- [Directions]: Please copy out every line of text in the items below, word for word, and leave out the pictures.

- [Task input]:

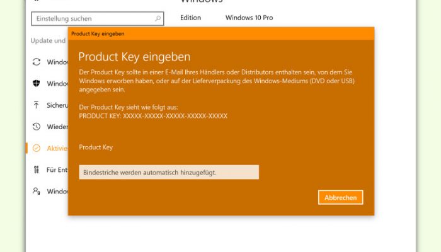This screenshot has width=441, height=252.
Task: Click the Windo label beside the shield icon
Action: pyautogui.click(x=57, y=84)
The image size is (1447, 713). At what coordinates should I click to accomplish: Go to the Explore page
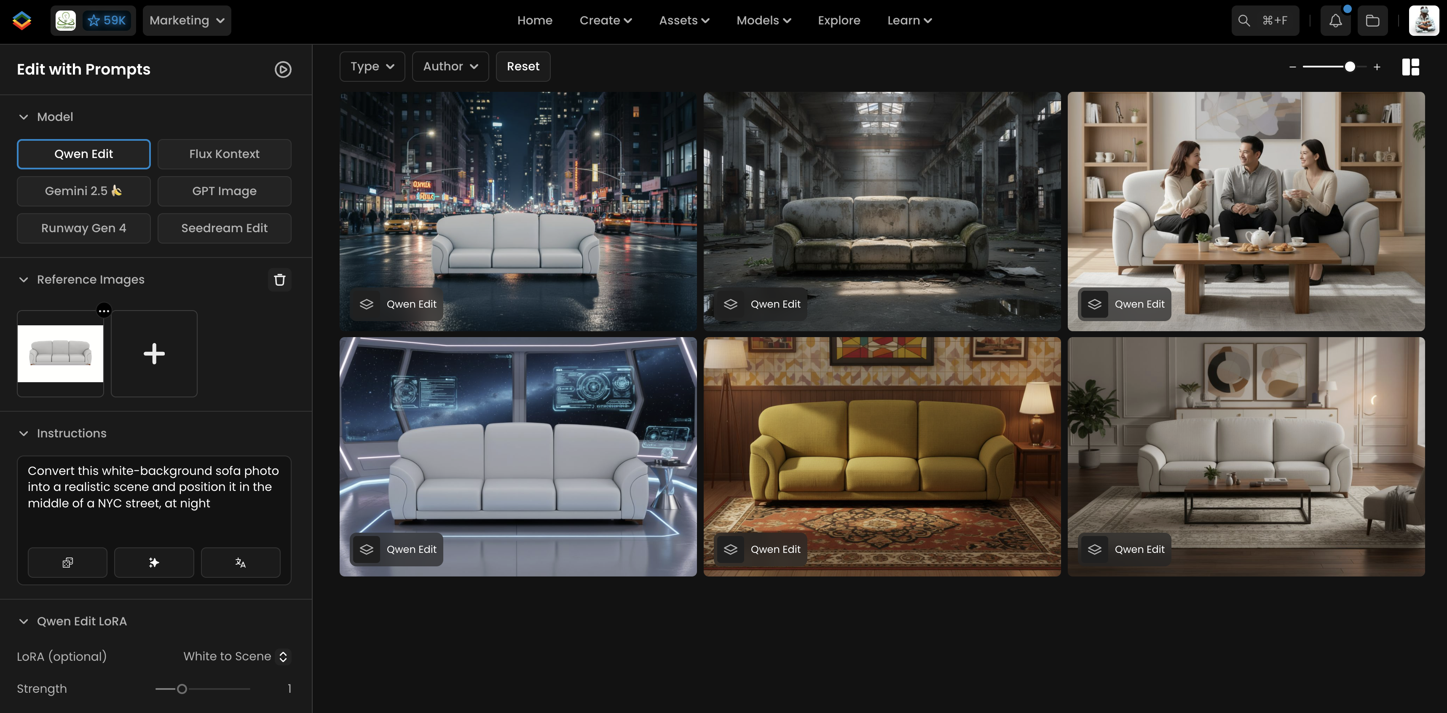pyautogui.click(x=839, y=21)
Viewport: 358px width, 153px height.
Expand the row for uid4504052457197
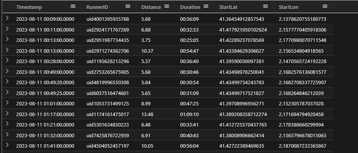click(7, 145)
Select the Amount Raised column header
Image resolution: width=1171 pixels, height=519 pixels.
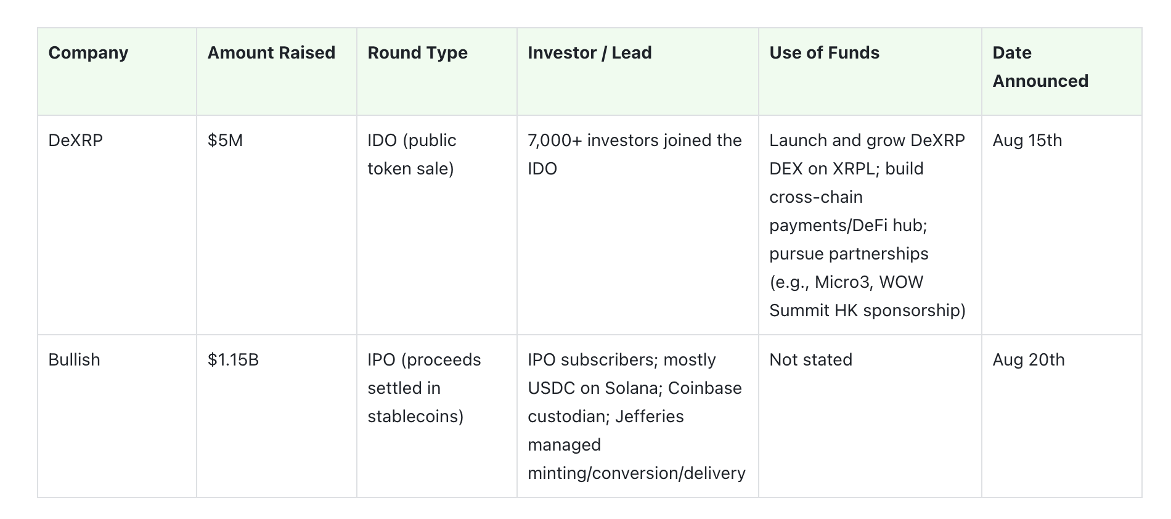271,53
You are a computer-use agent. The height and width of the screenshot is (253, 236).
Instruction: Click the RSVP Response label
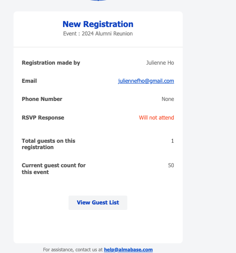point(43,117)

- [Complete response]:
This screenshot has width=441, height=252.
Task: Click the Windo label beside the shield icon
Action: pyautogui.click(x=57, y=84)
The image size is (1447, 713). At what coordinates should I click to accomplish: Go to the Explore page
pyautogui.click(x=839, y=21)
Viewport: 358px width, 153px height.
Expand the row for uid4504052457197
click(7, 145)
Select the Amount Raised column header
Image resolution: width=1171 pixels, height=519 pixels.
271,53
You are a computer-use agent. The height and width of the screenshot is (253, 236).
Instruction: Click the RSVP Response label
point(43,117)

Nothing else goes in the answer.